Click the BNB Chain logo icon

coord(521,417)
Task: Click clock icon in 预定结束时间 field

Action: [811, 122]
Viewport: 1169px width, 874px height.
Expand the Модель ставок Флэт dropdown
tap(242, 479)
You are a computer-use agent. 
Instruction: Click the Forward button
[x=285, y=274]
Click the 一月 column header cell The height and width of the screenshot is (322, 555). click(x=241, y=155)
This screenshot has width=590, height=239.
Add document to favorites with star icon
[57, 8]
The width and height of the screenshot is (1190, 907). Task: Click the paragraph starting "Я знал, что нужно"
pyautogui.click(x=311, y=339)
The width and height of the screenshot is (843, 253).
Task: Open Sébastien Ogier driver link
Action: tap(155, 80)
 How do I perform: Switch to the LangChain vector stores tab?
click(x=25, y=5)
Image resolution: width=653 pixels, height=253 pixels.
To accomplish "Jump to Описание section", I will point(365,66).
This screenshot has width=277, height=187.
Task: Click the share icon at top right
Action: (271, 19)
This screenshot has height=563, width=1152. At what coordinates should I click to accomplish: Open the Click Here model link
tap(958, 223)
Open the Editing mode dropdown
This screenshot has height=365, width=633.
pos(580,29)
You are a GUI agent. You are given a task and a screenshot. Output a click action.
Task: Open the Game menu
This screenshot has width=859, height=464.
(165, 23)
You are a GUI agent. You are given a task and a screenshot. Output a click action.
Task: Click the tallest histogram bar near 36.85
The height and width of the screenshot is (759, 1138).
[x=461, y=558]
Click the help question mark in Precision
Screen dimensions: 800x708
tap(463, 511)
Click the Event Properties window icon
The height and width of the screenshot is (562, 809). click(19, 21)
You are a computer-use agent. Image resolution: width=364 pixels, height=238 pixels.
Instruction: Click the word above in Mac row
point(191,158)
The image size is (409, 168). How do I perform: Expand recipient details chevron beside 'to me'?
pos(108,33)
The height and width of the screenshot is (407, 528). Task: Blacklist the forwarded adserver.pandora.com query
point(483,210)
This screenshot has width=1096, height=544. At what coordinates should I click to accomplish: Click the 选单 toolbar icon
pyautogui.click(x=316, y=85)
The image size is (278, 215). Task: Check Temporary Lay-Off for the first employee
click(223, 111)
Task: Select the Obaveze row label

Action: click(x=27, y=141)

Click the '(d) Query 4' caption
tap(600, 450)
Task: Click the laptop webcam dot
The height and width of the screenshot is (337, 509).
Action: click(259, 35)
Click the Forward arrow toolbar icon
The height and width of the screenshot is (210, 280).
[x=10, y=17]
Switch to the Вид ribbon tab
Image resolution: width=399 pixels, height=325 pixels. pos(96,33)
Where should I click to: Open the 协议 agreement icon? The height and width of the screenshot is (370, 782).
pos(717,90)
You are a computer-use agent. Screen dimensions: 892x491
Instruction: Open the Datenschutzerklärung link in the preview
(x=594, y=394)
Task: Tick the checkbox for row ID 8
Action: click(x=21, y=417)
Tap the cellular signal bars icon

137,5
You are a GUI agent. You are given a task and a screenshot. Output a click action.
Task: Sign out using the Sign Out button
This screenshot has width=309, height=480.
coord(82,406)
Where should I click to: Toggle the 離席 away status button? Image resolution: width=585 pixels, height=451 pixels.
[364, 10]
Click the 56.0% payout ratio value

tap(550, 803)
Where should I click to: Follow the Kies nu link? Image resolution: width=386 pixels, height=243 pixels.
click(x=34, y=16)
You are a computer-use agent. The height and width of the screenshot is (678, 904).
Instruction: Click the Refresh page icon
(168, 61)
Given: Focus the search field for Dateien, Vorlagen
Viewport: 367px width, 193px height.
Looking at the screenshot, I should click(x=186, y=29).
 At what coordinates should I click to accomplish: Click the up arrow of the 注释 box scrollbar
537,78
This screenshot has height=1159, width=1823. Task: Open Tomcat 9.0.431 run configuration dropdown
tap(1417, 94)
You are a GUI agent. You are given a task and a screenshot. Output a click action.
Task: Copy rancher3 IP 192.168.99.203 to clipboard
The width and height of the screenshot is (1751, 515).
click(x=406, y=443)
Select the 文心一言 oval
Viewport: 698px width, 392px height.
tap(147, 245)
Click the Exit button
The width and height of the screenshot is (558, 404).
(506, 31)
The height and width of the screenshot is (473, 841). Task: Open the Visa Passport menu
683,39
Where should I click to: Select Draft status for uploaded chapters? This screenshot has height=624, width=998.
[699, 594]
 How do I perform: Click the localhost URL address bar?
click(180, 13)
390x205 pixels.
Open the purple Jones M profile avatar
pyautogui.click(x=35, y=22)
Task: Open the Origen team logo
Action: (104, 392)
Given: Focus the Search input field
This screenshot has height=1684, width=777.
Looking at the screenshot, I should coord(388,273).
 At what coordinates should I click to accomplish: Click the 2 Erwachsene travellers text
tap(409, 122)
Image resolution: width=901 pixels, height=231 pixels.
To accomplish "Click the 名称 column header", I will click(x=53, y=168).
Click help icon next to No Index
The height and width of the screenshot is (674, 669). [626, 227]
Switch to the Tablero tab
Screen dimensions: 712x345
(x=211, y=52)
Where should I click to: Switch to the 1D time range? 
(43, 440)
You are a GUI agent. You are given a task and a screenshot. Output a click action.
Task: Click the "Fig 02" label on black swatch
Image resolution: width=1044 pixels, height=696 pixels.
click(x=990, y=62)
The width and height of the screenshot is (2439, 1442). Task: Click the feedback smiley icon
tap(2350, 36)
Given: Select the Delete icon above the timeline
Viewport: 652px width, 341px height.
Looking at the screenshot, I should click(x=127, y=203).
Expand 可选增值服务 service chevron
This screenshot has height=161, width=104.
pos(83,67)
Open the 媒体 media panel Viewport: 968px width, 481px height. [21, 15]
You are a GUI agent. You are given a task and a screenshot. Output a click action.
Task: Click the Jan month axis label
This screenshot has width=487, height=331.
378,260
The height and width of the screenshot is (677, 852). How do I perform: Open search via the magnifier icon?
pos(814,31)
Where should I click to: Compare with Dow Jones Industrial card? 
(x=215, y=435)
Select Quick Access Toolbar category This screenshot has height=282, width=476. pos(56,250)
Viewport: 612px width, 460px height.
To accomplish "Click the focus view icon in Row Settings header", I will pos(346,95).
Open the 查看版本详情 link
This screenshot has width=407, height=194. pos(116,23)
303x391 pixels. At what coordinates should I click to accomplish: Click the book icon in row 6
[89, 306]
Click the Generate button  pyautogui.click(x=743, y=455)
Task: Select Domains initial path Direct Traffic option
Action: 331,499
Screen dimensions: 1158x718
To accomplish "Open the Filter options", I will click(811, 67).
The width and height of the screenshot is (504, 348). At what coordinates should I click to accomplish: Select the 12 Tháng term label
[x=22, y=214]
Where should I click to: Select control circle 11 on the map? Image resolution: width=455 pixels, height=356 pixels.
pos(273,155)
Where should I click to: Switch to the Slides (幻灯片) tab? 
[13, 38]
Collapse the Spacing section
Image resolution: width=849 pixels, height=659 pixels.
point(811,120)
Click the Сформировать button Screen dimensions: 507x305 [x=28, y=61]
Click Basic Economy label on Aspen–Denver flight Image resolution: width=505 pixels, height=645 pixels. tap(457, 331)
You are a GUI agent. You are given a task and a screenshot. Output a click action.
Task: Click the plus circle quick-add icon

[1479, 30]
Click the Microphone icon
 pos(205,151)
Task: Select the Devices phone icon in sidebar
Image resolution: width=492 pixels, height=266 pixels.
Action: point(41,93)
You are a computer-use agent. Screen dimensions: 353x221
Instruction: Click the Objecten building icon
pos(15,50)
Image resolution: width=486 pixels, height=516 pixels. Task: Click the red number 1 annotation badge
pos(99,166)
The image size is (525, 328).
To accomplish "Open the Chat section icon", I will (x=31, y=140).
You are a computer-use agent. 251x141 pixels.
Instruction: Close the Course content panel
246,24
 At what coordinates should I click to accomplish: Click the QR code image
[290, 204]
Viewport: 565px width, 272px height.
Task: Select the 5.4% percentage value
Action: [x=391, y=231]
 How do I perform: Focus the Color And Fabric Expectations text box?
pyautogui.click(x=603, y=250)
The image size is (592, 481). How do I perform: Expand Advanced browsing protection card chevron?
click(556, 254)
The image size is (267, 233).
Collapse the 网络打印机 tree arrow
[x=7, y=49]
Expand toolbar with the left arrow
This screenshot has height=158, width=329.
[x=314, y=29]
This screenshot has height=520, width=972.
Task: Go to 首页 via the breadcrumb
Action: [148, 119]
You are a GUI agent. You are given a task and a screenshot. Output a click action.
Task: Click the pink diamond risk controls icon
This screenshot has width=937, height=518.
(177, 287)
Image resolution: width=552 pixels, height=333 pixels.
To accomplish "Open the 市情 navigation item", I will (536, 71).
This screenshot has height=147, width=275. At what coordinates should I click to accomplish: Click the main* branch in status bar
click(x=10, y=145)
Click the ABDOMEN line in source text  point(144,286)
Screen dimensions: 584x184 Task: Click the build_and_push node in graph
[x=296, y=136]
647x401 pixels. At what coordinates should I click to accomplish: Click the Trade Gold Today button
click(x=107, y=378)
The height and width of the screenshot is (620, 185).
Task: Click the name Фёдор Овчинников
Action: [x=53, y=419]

■ **Goal of the exercise**: Could you give the stretch of records from the line containing "You are a computer-use agent. Screen dimensions: 353x221" through the line containing "pos(99,166)" again, changing "building" to "house" and leaving everything else unchanged?

■ **Output for this task**:
You are a computer-use agent. Screen dimensions: 353x221
Instruction: Click the Objecten house icon
pos(15,50)
Image resolution: width=486 pixels, height=516 pixels. Task: Click the red number 1 annotation badge
pos(99,166)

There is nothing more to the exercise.